Вообще для игры по переписке Николай Константинович был «приспособлен» идеально. Во-первых, это был один из лучших аналитиков, которых мне довелось видеть. И если читатель начнёт хмыкать: «А много ты их вообще видел?», то отвечу даже и так: шахматных – не много и не мало, но ведь и в других научных дисциплинах мне доводилось упражняться; и всё равно – организованность мышления у Аратовского была одной из лучших. Из саратовских шахматистов в этом смысле, на мой взгляд, выделялся Николай Крогиус – впрочем, со многими другими мне совместно анализировать не пришлось; показ партий и вариантов – это совсем другое дело.

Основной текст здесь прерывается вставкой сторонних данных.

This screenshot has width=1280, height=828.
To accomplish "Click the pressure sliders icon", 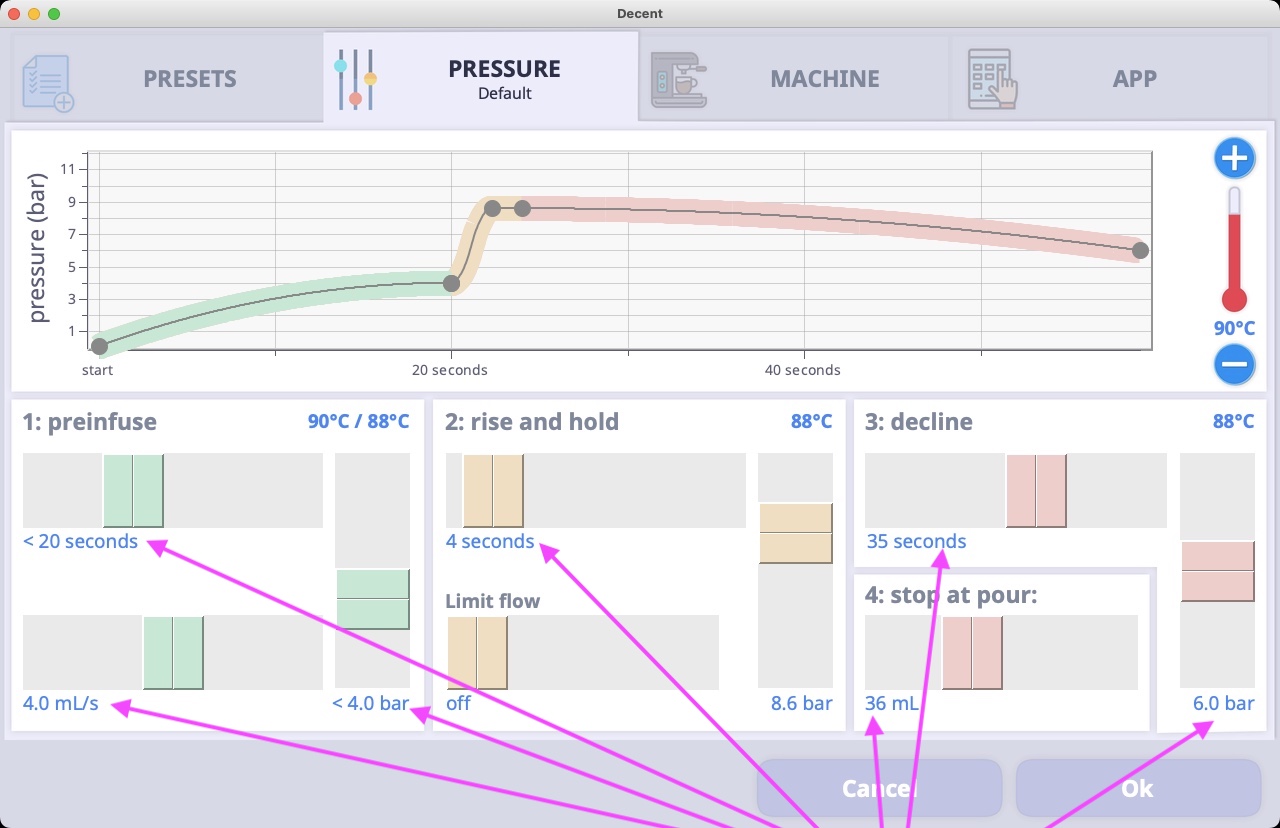I will coord(355,79).
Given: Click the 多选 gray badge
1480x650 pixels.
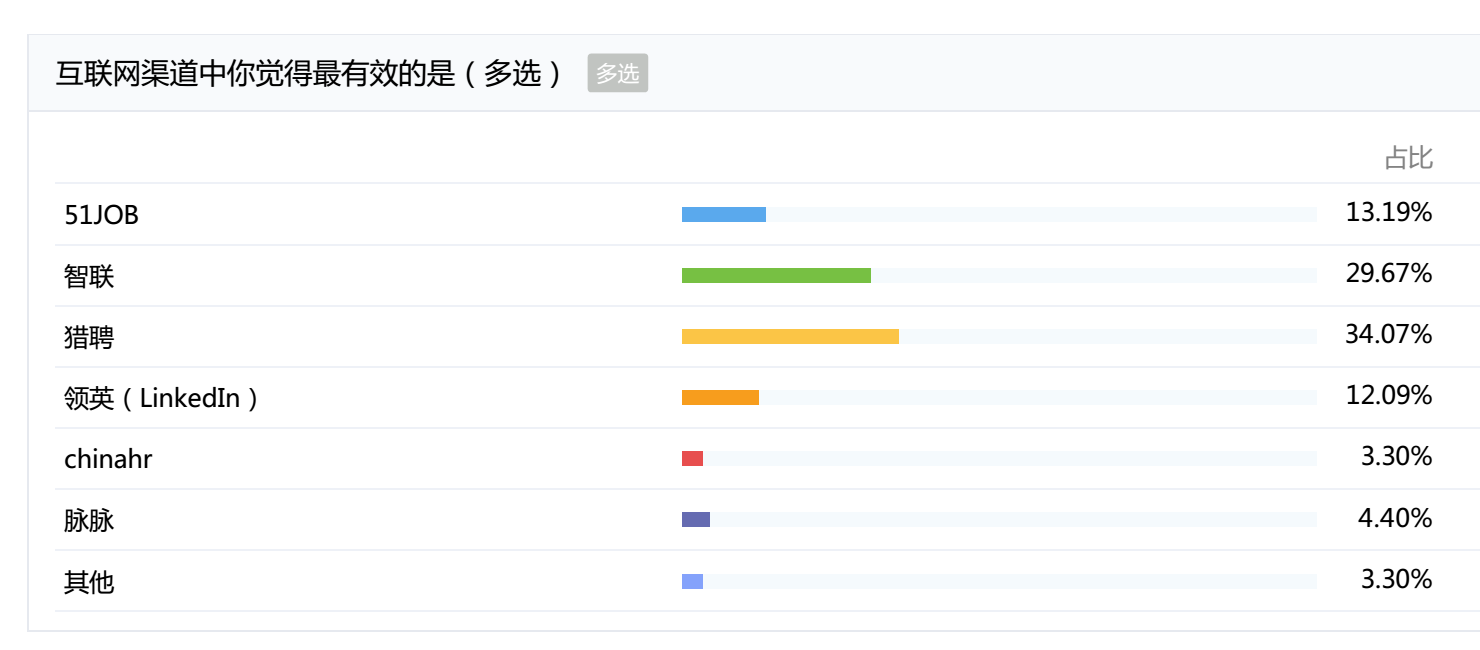Looking at the screenshot, I should pyautogui.click(x=618, y=73).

В анализе Аратовский был, надо сказать, одновременно «капитален» и изобретателен. Интересно, как он позднее работал бы с компьютером, но в домашинный период его мозг был весьма быстродействующим и надёжным устройством на уровне мировых требований.

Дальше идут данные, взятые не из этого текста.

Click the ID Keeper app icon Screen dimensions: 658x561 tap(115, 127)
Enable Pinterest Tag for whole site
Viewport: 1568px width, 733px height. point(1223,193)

Карьеру Аратовского-заочника приостановила болезнь. Я и познакомился-то с ним в палате клиники нервных болезней – после инсульта (у нас там шли занятия, и на титульном листе истории болезни обнаружилась знакомая фамилия). Набравшись наглости, я заговорил, и вскоре мы действительно стали знакомы. Поначалу, думаю, Николаю Константиновичу было просто скучно, и он с любым шахматистом рад был перемолвиться – а потом, наверное, привык.
Когда Аратовский выписался из неврологии, я стал заходить к нему домой, и за доской мы сидели достаточно часто и по разным поводам. Например, играли блиц. Анализировали. Была даже (с моей ненужной подачи) попытка выиграть конкурс югославского журнала «Problem» – там в этом случае давали звание мастера по решениям (\'Majstor-rjesavac\' это называлось, кажется). Оказалась эта работа слишком объёмной и скучноватой.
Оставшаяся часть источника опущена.